__Instruction__.
Rewrite the stretch of the records below from "Where should I" through "point(77,77)", swapping "header" for "label" and keeping everything else unchanged. Leave the pictures out of your answer.

__Provided data__.
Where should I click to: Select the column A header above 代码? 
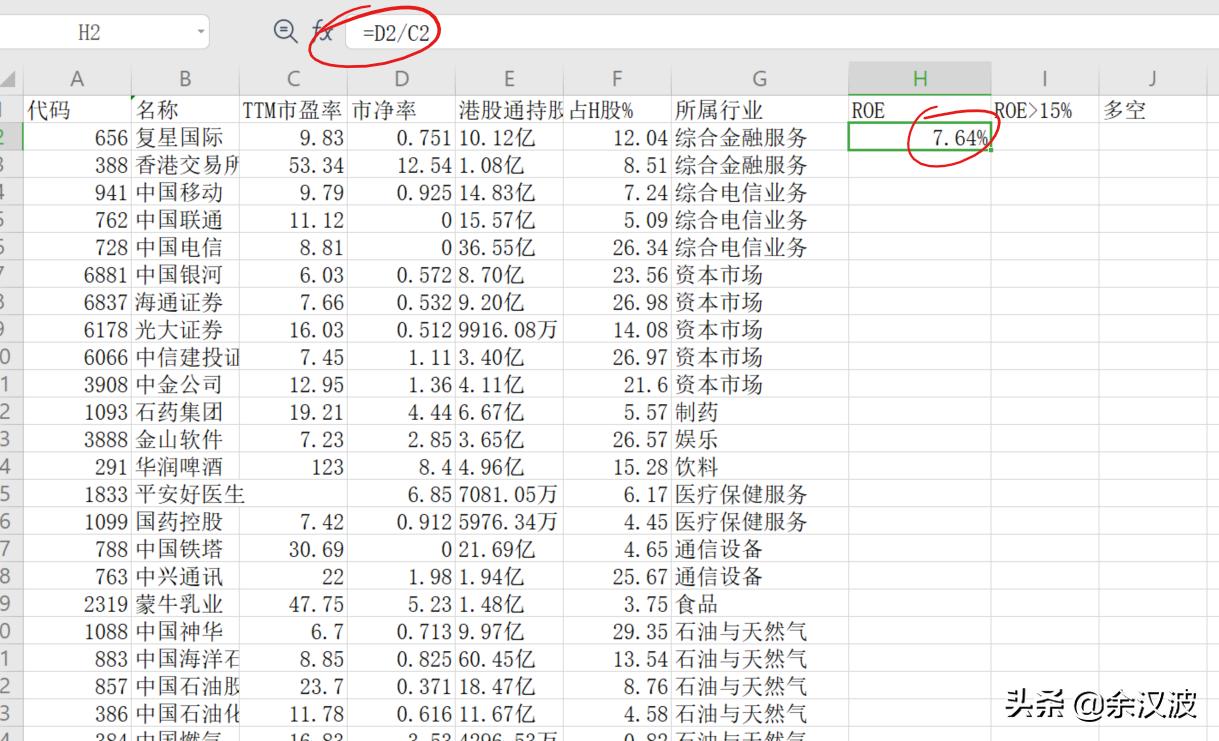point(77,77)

...

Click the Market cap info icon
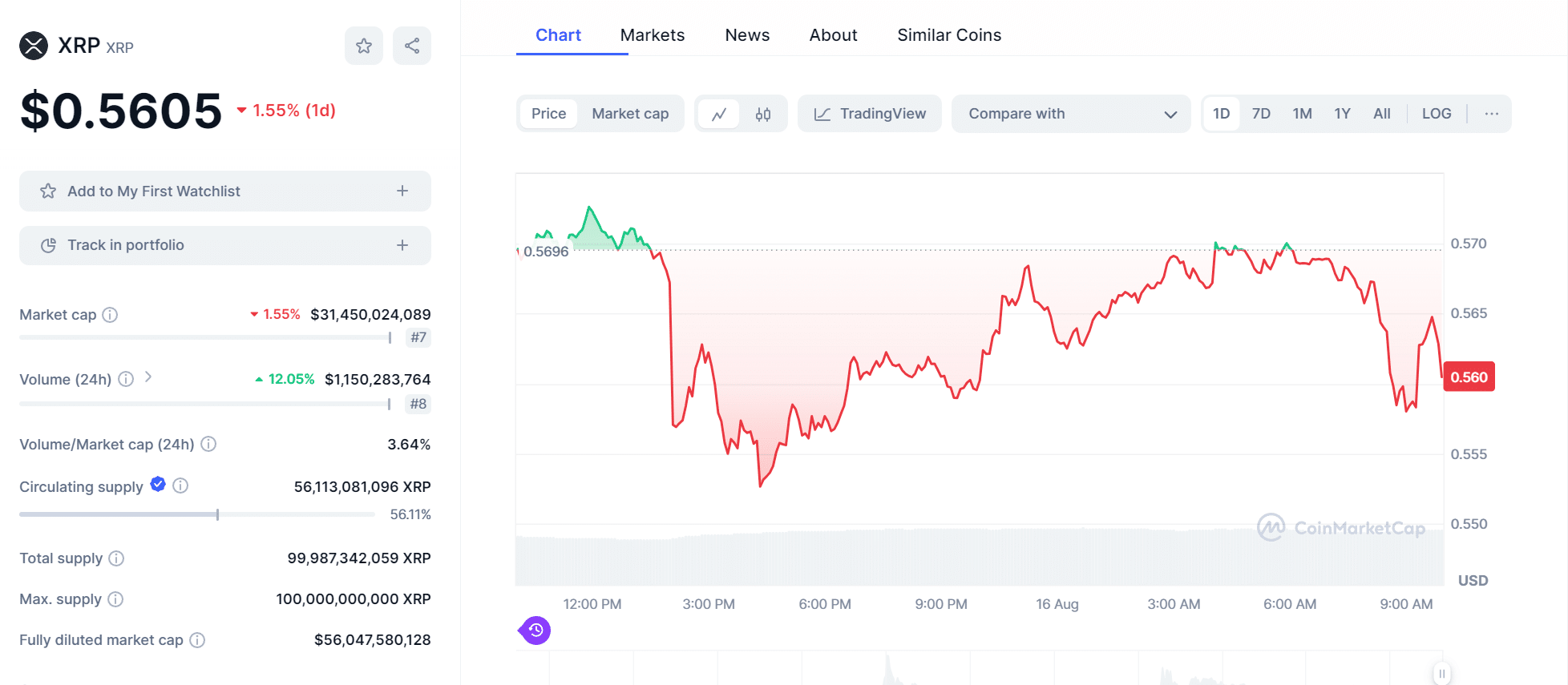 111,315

* * *

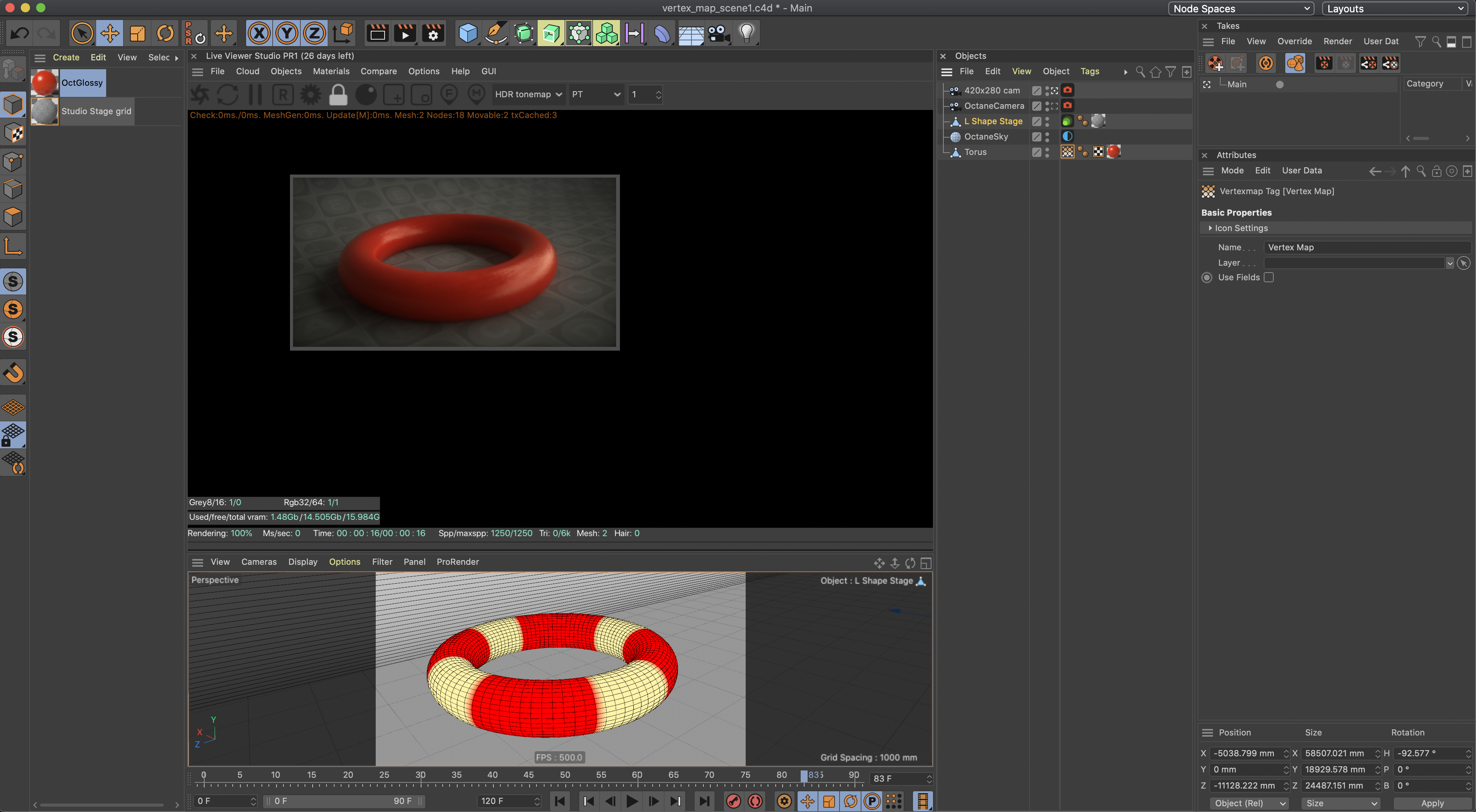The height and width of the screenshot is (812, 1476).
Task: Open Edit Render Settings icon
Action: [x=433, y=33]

__Completed task__.
Where should I click to: Select the column A label above 代码? 
point(77,77)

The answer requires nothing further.